━━━ Records for this exercise

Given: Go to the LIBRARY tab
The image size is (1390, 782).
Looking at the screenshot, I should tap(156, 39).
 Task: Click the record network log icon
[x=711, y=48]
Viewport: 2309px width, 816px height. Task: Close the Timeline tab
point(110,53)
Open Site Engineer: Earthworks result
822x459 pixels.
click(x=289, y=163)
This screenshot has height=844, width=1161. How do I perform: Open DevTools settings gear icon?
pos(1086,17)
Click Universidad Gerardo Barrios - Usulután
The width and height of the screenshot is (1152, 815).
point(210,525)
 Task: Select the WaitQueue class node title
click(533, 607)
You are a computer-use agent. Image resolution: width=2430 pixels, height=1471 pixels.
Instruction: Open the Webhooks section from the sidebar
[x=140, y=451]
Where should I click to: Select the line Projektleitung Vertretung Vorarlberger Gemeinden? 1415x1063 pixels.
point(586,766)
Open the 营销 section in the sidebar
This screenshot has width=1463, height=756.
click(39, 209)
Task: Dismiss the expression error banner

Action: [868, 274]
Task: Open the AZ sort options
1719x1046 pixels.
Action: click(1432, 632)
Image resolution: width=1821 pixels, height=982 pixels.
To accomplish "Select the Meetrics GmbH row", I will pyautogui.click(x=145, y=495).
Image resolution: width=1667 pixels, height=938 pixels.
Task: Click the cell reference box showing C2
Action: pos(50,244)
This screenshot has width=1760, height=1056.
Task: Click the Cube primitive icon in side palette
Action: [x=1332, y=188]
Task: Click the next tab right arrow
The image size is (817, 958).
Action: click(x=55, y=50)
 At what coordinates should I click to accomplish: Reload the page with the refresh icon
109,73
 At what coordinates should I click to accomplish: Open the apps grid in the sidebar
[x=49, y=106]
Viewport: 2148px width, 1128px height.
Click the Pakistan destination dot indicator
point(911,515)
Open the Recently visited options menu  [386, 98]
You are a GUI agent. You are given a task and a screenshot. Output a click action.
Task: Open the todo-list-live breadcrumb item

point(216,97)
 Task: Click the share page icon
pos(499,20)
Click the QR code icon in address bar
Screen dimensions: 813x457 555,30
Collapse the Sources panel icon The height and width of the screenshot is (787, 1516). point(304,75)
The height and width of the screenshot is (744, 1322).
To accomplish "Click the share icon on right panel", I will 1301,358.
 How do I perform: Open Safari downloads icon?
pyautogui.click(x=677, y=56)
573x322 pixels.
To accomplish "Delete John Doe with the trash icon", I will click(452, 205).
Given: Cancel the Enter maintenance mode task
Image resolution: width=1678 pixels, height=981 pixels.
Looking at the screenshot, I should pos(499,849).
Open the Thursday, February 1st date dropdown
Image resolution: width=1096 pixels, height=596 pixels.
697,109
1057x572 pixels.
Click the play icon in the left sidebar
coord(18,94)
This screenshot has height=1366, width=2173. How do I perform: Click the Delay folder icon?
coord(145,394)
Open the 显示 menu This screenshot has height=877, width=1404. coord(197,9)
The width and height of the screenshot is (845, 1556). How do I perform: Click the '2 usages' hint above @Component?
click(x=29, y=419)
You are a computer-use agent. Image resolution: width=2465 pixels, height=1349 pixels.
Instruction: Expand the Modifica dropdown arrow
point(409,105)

━━━━━━

■ Task: Transcribe the material in full; every line must match exactly.

■ Answer box:
Given: Go to the LIBRARY tab
The image size is (1390, 782).
Looking at the screenshot, I should tap(156, 39).
 Task: Click the record network log icon
[x=711, y=48]
Viewport: 2309px width, 816px height. Task: Close the Timeline tab
point(110,53)
Open Site Engineer: Earthworks result
822x459 pixels.
click(x=289, y=163)
This screenshot has height=844, width=1161. How do I perform: Open DevTools settings gear icon?
pos(1086,17)
Click Universidad Gerardo Barrios - Usulután
The width and height of the screenshot is (1152, 815).
point(210,525)
 Task: Select the WaitQueue class node title
click(533, 607)
You are a computer-use agent. Image resolution: width=2430 pixels, height=1471 pixels.
Instruction: Open the Webhooks section from the sidebar
[x=140, y=451]
Where should I click to: Select the line Projektleitung Vertretung Vorarlberger Gemeinden? 1415x1063 pixels.
point(586,766)
Open the 营销 section in the sidebar
This screenshot has width=1463, height=756.
click(39, 209)
Task: Dismiss the expression error banner

Action: [868, 274]
Task: Open the AZ sort options
1719x1046 pixels.
Action: click(1432, 632)
Image resolution: width=1821 pixels, height=982 pixels.
To accomplish "Select the Meetrics GmbH row", I will pyautogui.click(x=145, y=495).
Image resolution: width=1667 pixels, height=938 pixels.
Task: Click the cell reference box showing C2
Action: pos(50,244)
This screenshot has width=1760, height=1056.
Task: Click the Cube primitive icon in side palette
Action: [x=1332, y=188]
Task: Click the next tab right arrow
The image size is (817, 958).
Action: click(x=55, y=50)
 At what coordinates should I click to accomplish: Reload the page with the refresh icon
109,73
 At what coordinates should I click to accomplish: Open the apps grid in the sidebar
[x=49, y=106]
Viewport: 2148px width, 1128px height.
Click the Pakistan destination dot indicator
point(911,515)
Open the Recently visited options menu  [386, 98]
You are a GUI agent. You are given a task and a screenshot. Output a click action.
Task: Open the todo-list-live breadcrumb item

point(216,97)
 Task: Click the share page icon
pos(499,20)
Click the QR code icon in address bar
Screen dimensions: 813x457 555,30
Collapse the Sources panel icon The height and width of the screenshot is (787, 1516). point(304,75)
The height and width of the screenshot is (744, 1322).
To accomplish "Click the share icon on right panel", I will 1301,358.
 How do I perform: Open Safari downloads icon?
pyautogui.click(x=677, y=56)
573x322 pixels.
To accomplish "Delete John Doe with the trash icon", I will click(452, 205).
Given: Cancel the Enter maintenance mode task
Image resolution: width=1678 pixels, height=981 pixels.
Looking at the screenshot, I should pos(499,849).
Open the Thursday, February 1st date dropdown
Image resolution: width=1096 pixels, height=596 pixels.
697,109
1057x572 pixels.
Click the play icon in the left sidebar
coord(18,94)
This screenshot has height=1366, width=2173. How do I perform: Click the Delay folder icon?
coord(145,394)
Open the 显示 menu This screenshot has height=877, width=1404. coord(197,9)
The width and height of the screenshot is (845, 1556). How do I perform: Click the '2 usages' hint above @Component?
click(x=29, y=419)
You are a computer-use agent. Image resolution: width=2465 pixels, height=1349 pixels.
Instruction: Expand the Modifica dropdown arrow
point(409,105)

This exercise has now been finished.